Well, let's take up those questions in order.
A couple of other people have commented on the lack of any opening under that box on the Bounty's stern, but I don't think that disproves my theory of what it is. If there were such an opening, imagine what would happen when a heavy sea came up under the stern while somebody was occupying the box. Contemporary drawings of the quarter galleries of larger ships (where we know the officers' water closets were located) rarely if ever show any drain openings - probably for the same reason. I think the chamber pot is a reasonable inference.
Admiralty drawings generally don't have dimensions written on them - just a scale at the bottom of the sheer plan, from which it's possible, using a pair of dividers, to figure out the dimensions of anything shown on the drawing. When I'm working on a model I always get hold of a copy of the plans on the same scale as the model, so I can transfer dimensions directly from the plans to the model.
I've never seen a drawing of an eighteenth-century flag locker that looked anything like that thing. The flag lockers I have seen illustrated are relatively small, low boxes (about the height of a man's waist), which sit at the base of the taffrail. (H.M.S. Victory is a good example. If I remember correctly, her flag lockers are in fact made of canvas, on wood frames.) I think you're right: there would be no rational reason for a flag locker to be the size and shape of that box on board the Bounty. But it's just the right size for a water closet.
The Admiralty drawings only show the little quarter galleries ("quarter badges" probably would be a better term) in elevation, on the sheer plan. I'm not convinced that they projected from the sides of the ship at all; they don't appear in the deck plans. Anything a modeler put on the sides of the ship that matched the outline shown on the sheer plan would be defensible.

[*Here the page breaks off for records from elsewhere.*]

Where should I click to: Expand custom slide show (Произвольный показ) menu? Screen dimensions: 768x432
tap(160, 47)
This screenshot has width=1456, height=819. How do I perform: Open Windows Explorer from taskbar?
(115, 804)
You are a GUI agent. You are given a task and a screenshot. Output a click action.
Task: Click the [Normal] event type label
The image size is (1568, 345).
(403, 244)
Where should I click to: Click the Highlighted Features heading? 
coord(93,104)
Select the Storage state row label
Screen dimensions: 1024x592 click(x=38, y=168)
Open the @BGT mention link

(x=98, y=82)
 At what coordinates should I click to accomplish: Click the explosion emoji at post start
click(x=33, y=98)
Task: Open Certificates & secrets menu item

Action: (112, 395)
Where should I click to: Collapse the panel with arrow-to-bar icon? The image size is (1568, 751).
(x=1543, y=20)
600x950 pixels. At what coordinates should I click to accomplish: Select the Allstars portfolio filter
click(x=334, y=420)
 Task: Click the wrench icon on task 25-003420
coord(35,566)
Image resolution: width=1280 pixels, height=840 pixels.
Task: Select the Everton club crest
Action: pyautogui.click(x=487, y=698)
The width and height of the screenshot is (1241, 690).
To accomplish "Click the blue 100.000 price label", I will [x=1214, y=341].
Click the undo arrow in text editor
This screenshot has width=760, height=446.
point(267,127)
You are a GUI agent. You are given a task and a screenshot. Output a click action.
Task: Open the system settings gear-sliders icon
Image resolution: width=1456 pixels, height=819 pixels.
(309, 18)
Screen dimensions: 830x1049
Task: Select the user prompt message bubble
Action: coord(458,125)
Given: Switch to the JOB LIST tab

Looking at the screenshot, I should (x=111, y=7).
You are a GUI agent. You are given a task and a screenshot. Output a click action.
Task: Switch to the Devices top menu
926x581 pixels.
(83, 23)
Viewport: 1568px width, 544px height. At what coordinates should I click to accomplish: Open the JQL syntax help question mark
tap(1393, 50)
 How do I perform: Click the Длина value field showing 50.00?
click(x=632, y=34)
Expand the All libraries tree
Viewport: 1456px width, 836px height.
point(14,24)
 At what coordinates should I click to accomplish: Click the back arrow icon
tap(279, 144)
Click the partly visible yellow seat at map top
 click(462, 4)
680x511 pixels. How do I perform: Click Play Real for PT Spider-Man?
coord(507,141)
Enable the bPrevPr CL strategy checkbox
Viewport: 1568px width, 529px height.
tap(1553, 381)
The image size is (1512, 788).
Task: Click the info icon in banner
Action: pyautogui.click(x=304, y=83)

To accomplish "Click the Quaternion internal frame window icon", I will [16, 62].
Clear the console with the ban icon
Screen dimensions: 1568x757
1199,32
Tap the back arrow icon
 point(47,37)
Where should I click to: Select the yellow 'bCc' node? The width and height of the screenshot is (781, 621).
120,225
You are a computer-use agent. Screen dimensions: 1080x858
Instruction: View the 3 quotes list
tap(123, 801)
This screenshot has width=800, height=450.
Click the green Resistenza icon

The reprinted version of David Steel's Elements of Rigging and Seamanship (it gets sold under several different titles; any book by him with the words "rigging" or "seamanship" in the title is almost certainly the right one) contains lots of information about the rigging of merchant ships, in the form of notes added to the information on warship rigging. The slightly later Young Officer's Sheet Anchor, by Darcy Lever, was updated some years after its original publication to include some information on merchant ship rigging. The nice, reasonably priced reprint edition sold by Lee Valley (www.leevalley.com) includes those notes. Another good source is Karl Heinz Marquardt's Eighteenth-Century Rigs and Rigging. Generally speaking, the differences between warship and merchant ship rigging don't seem to have been major. I don't think a competent merchant ship crew would have had any trouble handling the Bethia/Bounty with the rigging I put on my little model.
I don't have any objection whatever to a manufacturer's putting a generic label on a ship (i.e., calling it a "typical eighteenth-century schooner" or a "typical East Indiaman.") I do, however, take exception to the re-labeling of a reasonably accurate model of a specific ship as a generic one. (An example: Revell's "Yankee Clipper," which is just the Flying Cloud in a different box.) And I really take exception to the reissuing of a kit under the guise of another vessel for which adequate documentation does exist. We know that H.M.S. Beagle did not look anything like H.M.S. Bounty. And the Cutty Sark and the Thermopylae resembled each other only from a distance - as did the Alabama and the Kearsarge, etc., etc. When companies like Revell and Heller behave like that, they are, in my personal opinion, guilty of deception and dishonest marketing.
All these opinionated rants are, of course, just about irrelevant to reality. The plastic model manufacturers have just about given up on the sailing ship. From the financial standpoint - the only one that matters to those people - that makes sense. I do wish, though, that when one of those companies decides to reissue and old sailing ship kit it would pick a good one. Rather than inflict that infernal "Beagle" monstrosity on another gullible generation, why not bring back the Flying Cloud? Or the Charles W. Morgan? Or the Golden Hind? Or the Mayflower? Or the yacht America? Or the Batavia - which, to my knowledge, never got released in the U.S.?
The best sailing ship kits represented, for a long time, the best the plastic kit industry had to offer in the way of serious scale models. It would be nice to see some of those kits again.